Записанные данные
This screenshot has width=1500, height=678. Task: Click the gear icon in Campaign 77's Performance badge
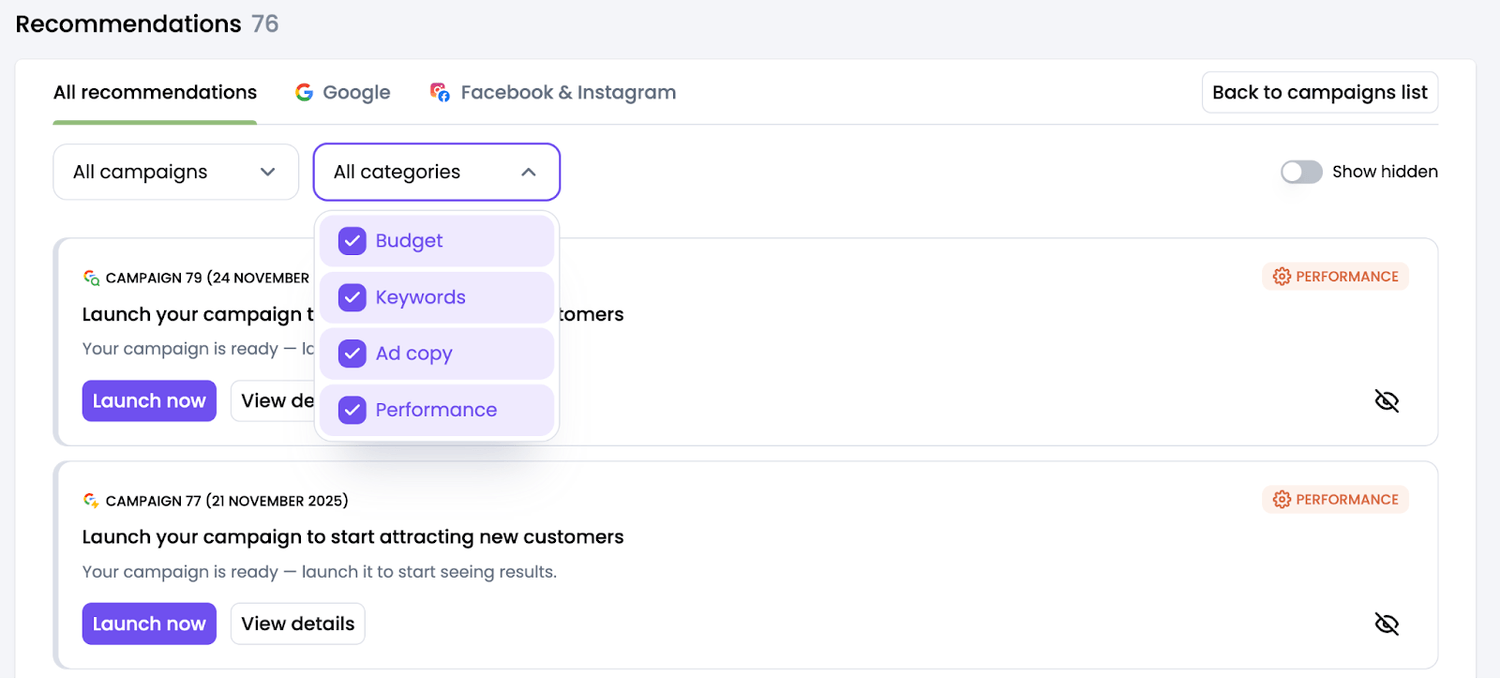[1281, 499]
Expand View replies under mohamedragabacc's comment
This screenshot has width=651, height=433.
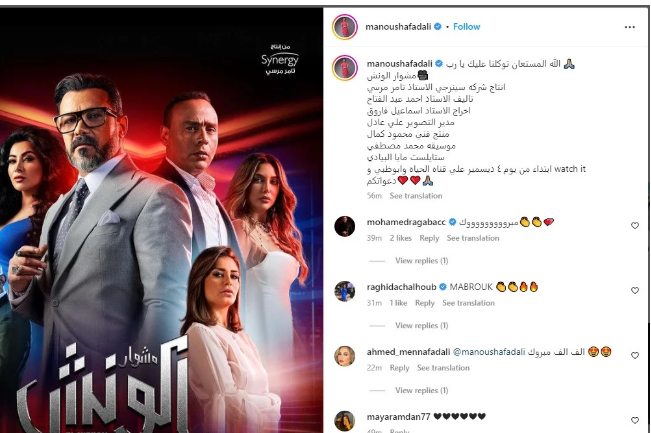(x=421, y=261)
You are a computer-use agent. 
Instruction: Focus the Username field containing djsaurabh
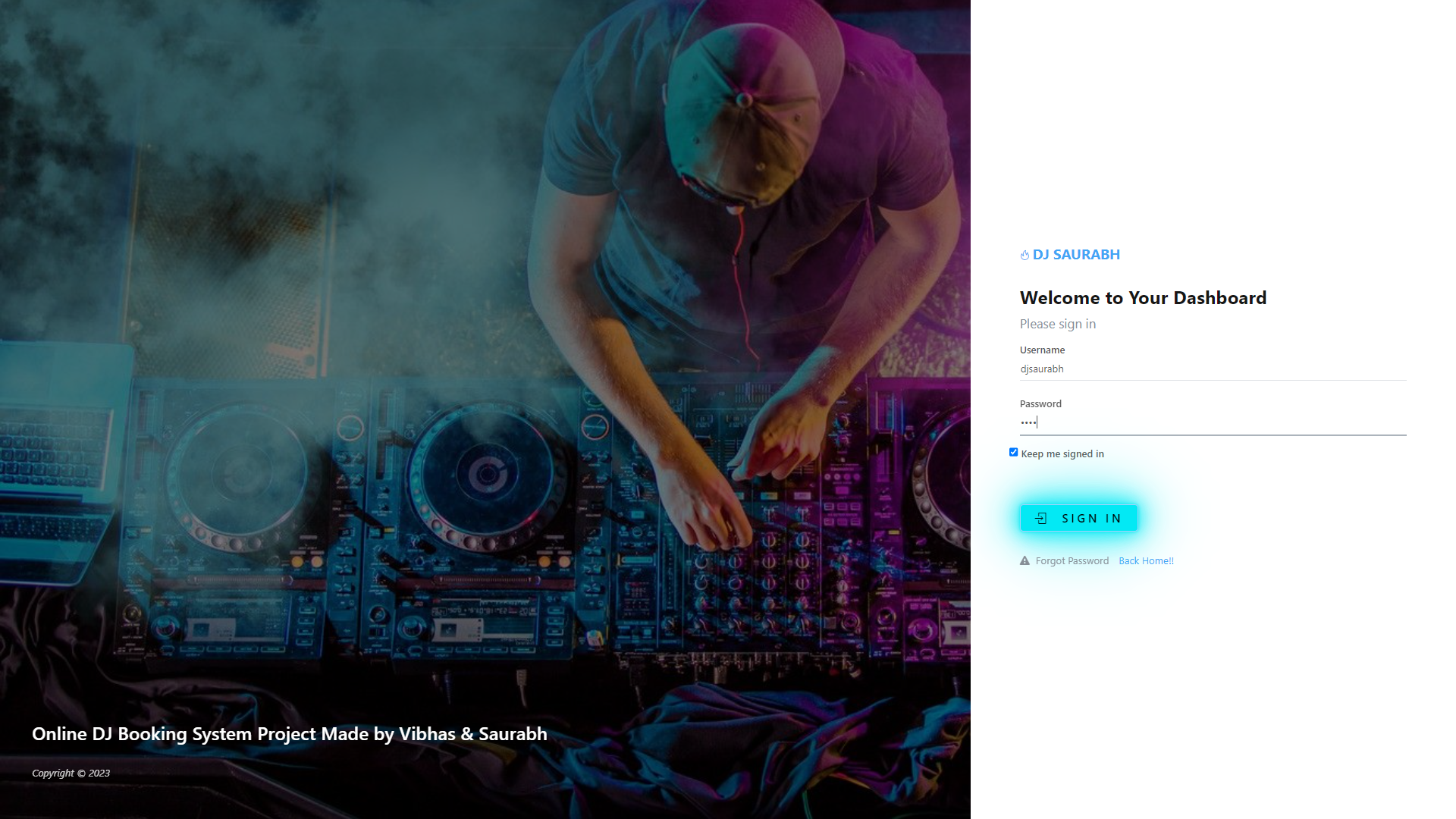point(1213,369)
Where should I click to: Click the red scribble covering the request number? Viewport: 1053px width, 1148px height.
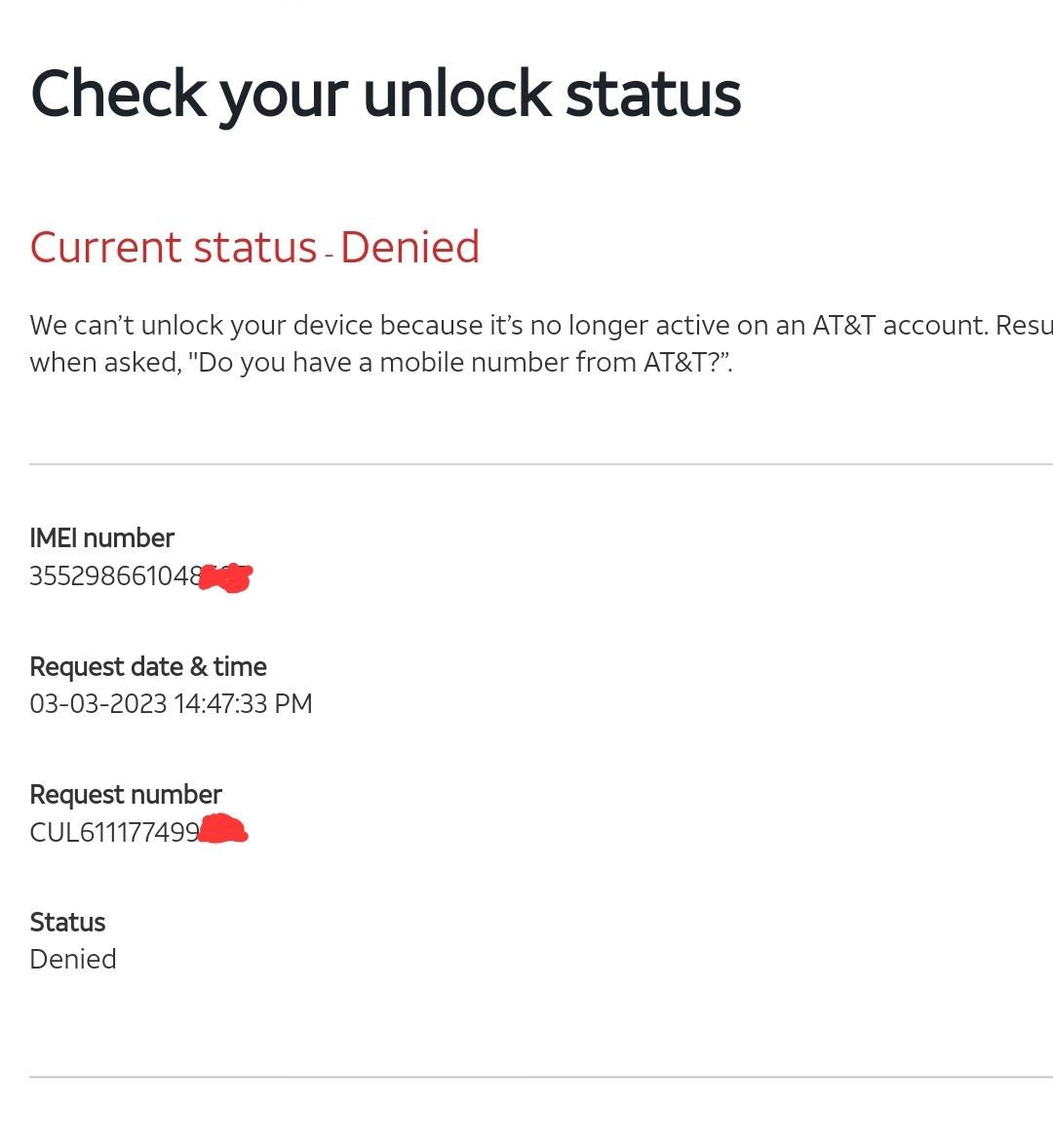tap(224, 831)
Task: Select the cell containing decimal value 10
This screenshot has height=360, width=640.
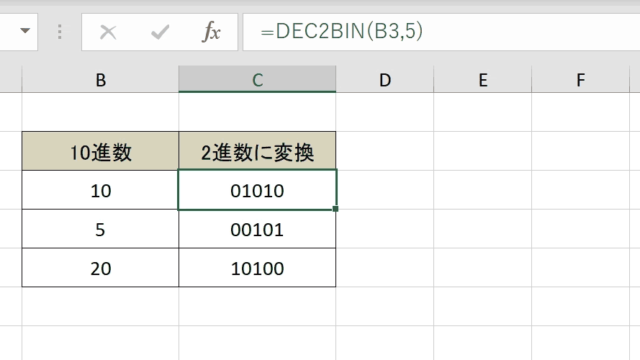Action: coord(100,190)

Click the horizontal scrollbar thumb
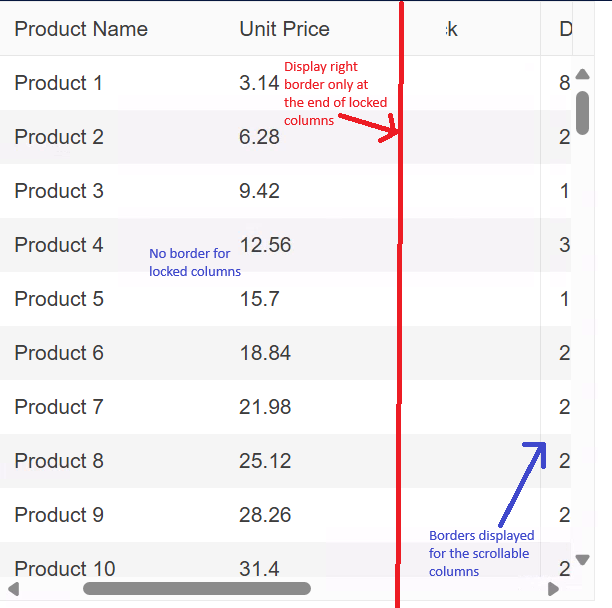pyautogui.click(x=196, y=588)
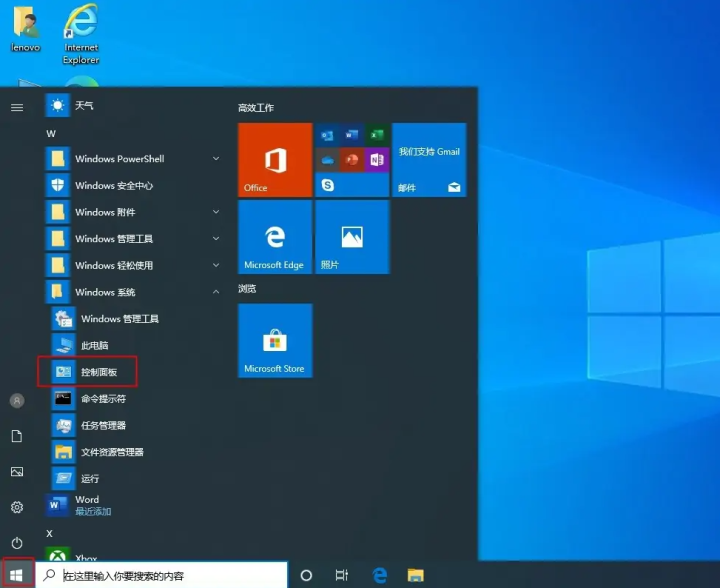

Что нужно сделать
Замените во всех записях «screenshot» на «image», остальной текст оставьте без изменений. Изображения в ответ не включайте.

Результат задания
This image has width=1500, height=678. Task: Click the gear icon in Campaign 77's Performance badge
[1281, 499]
Expand View replies under mohamedragabacc's comment
This image has width=651, height=433.
(x=421, y=261)
You are a computer-use agent. 
Instruction: Focus the Username field containing djsaurabh
point(1213,369)
Where should I click to: Click the red scribble covering the request number? Viewport: 1053px width, 1148px height.
tap(224, 831)
Task: Select the cell containing decimal value 10
This image has height=360, width=640.
Action: coord(100,190)

Click the horizontal scrollbar thumb
pyautogui.click(x=196, y=588)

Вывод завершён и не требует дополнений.